Tecnologias de inteligência artificial analisam padrões como tom de voz e expressões faciais para identificar sinais associados a cansaço ou engajamento de profissionais. A capacidade de inferir estados emocionais levanta discussões sobre privacidade e uso dessas ferramentas no cotidiano corporativo.
Esses sistemas não determinam o sentimento real de uma pessoa; eles comparam características observáveis com padrões pré-estabelecidos pelo algoritmo. Uma variação na voz pode indicar tensão, enquanto certas pausas ou expressões são correlacionadas à fadiga, segundo análises técnicas. Em alguns casos, a análise cruza esses dados com informações de contexto, como horário de trabalho e atividades realizadas.
João Paulo Batistella, executivo com atuação em inovação e transformação organizacional, aponta que medir um sinal não equivale a compreender um indivíduo. Ele explica que um rosto sério pode significar concentração, e não desinteresse. O risco surge quando essa estimativa da máquina passa a influenciar avaliações profissionais.

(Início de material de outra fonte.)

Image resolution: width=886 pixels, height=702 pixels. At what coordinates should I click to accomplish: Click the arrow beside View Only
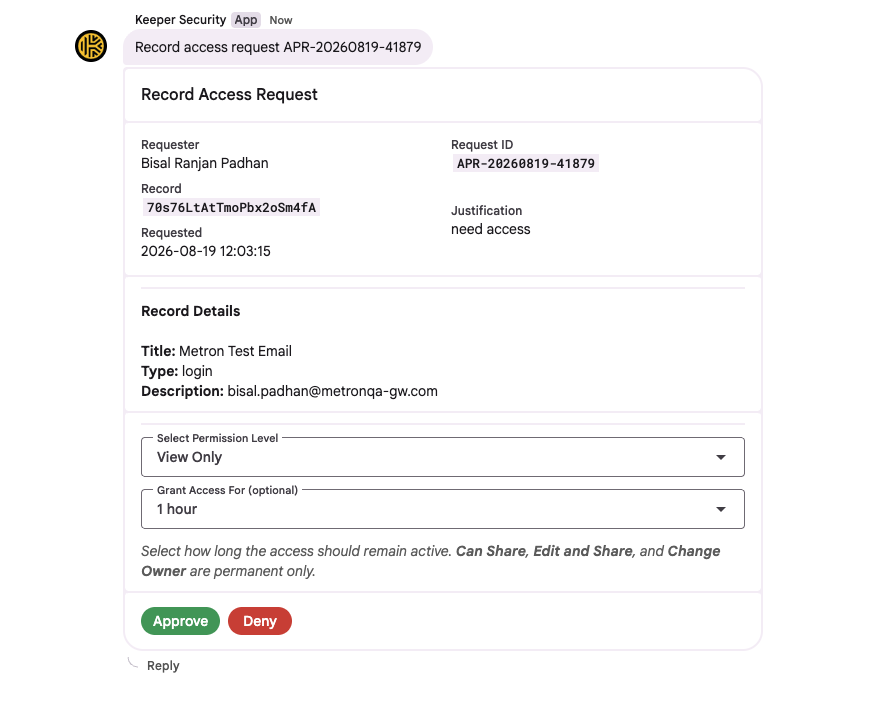(721, 457)
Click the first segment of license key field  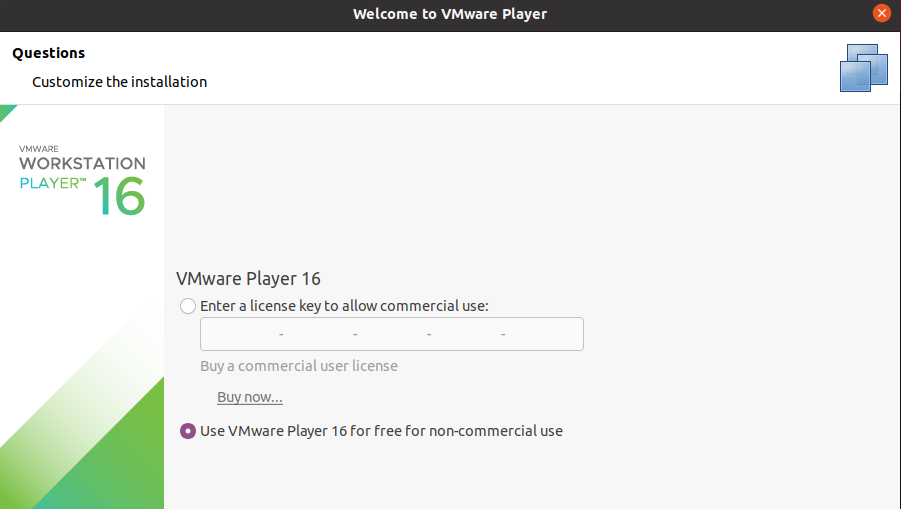241,334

A dificuldade reside no fato de que emoções não seguem um código universal, variando conforme cultura e personalidade. Na União Europeia, o AI Act proíbe sistemas de IA que inferem emoções no trabalho usando dados biométricos, exceto em casos médicos ou de segurança. Batistella alerta que essa inferência pode forçar uma “performance emocional obrigatória”.
Há também o efeito de que o trabalhador, ciente da análise, pode modificar seu comportamento para evitar interpretações negativas. A tecnologia, nesse cenário, transforma-se em vigilância, e não em ferramenta de apoio à liderança.